Monitoring logstash with port 9600


#1

Hi,
I am running logstash 5.6.4 and I have set
http.port: 9600-9700
in my logstash.yml configuration file.
On the logstash server, all is fine

$ telnet 127.0.0.1 9600
Trying 127.0.0.1...
Connected to 127.0.0.1.
Escape character is '^]'.

but an another server cannot check the port 9600

$ telnet ud0tx057 9600
Trying 126.246.159.200...
telnet: connect to address 126.246.159.200: Connection refused

but ping and ssh are OK
What's wrong ?
does it exist a netmask to allow/block the other servers ?

thanks for your tips


#2

Does 'telnet 126.246.159.200 9600' work on the server itself? Do you have http.host set to 127.0.0.1? If you do 'netstat -an | grep 9600' then what do you get?

:: Your goal ::
Answer these about the logstash port thread:
(a) Which version of logstash is the poster running?
(b) What result does telnet give when run from another server against port 9600?
(c) In the reply, which setting and value does the responder ask whether the poster has set?

:: Extracted data ::
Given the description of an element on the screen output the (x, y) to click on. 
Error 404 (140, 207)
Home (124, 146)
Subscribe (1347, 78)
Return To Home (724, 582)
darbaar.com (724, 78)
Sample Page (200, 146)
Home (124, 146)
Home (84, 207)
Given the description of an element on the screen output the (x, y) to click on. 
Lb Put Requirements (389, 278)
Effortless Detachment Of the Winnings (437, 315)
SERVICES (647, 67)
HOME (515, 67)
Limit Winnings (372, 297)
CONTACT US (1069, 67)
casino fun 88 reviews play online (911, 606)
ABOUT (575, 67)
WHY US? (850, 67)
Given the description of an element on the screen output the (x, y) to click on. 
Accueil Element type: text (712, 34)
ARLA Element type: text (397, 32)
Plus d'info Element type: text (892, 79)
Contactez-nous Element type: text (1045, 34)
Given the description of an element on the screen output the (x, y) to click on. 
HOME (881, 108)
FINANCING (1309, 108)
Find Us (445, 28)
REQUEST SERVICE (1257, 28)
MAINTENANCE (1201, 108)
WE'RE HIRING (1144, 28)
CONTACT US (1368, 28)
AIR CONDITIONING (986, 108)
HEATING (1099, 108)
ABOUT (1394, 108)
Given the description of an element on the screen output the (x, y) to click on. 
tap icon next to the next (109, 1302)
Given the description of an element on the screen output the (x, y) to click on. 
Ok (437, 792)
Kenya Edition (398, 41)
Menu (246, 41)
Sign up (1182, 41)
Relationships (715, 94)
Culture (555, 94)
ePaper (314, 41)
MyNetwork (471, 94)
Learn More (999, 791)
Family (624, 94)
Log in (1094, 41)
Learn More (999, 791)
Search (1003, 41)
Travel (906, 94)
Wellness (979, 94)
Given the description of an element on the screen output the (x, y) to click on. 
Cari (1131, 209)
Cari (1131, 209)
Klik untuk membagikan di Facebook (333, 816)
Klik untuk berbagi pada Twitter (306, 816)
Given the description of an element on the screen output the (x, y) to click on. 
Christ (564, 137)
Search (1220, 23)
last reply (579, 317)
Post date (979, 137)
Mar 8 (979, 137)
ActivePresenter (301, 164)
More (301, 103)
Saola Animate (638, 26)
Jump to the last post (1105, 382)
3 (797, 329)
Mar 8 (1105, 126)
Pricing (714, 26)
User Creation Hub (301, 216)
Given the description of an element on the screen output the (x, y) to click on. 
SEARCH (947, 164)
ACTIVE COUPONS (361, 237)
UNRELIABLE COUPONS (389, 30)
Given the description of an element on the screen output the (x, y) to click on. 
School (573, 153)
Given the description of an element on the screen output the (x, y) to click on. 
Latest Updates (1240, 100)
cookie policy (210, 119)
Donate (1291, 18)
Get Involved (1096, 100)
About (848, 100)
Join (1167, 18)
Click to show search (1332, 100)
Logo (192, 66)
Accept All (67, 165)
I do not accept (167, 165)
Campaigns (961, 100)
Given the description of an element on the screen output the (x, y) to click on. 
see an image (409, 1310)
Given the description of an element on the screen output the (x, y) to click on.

:: Output of the exercise ::
(a) 5.6.4
(b) Connection refused
(c) http.host set to 127.0.0.1